Application Services: This layer provides services with the assistance of other layers to be utilized and meet specific needs.

Application Support: This part of the software infrastructure does not perform any new services but supports other applications in executing specific tasks.

Node Management and Software Support: This layer manages node operations and facilitates communication between nodes.
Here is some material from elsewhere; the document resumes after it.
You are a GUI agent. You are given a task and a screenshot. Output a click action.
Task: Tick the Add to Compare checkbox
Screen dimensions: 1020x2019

III.    Comparison of Reference Architectural Models

Different organizations have presented various reference architectures for the development and implementation of industrial IoT. While RAMI 4.0 focuses more on the industrial process from production to company level, IIRA is about the industrial process with interconnection between deployed systems. Platform Industrie and IIC are currently collaborating to provide a common reference architecture by combining RAMI 4.0 and IIRA. While RAMI 4.0 establishes hardware-software communication through a gateway, IIRA provides Edge layer for computing and storing data. OpenFog RA is about handling high-volume data generation and processing in industrial applications. The OpenFog reference architecture is designed for vertical integration in industry implementation. Choosing a specific reference architecture depends on the needs of the implemented system.

IV.    Conclusion

Based on the convergence of Information Technology and Industrial Internet of Things (IIoT), since operational processes have coincided, challenges arising from integration must also be addressed with the help of new technologies. While reference architecture models such as OpenFog, RAMI 4.0, and IIRA provide a framework and design guideline, addressing the challenges ahead seems problematic for initial IIoT deployments due to the diverse technologies and industrial applications. Following various IIoT architectures to solve integration challenges seems cumbersome. In this regard, the use of new technologies such as edge/cloud computing, software-defined networks, 5G, machine learning, etc., along with support for reference architectures, services, protocols, and standards, can solve integration challenges. As IIoT, Industrial IoT, Industry 4.0, and IoT overlap in improving production efficiency in industries, challenges in these areas must also be addressed. According to the RAMI 4.0 model of physical and virtual components of an implemented system, they can directly communicate with each other regardless of the hierarchical network. However, the system needs collaboration capability for its components to communicate with each other in IIoT. Due to the exponential growth of heterogeneous technologies, it faces numerous challenges in collaboration, latency, security, privacy, scalability, etc.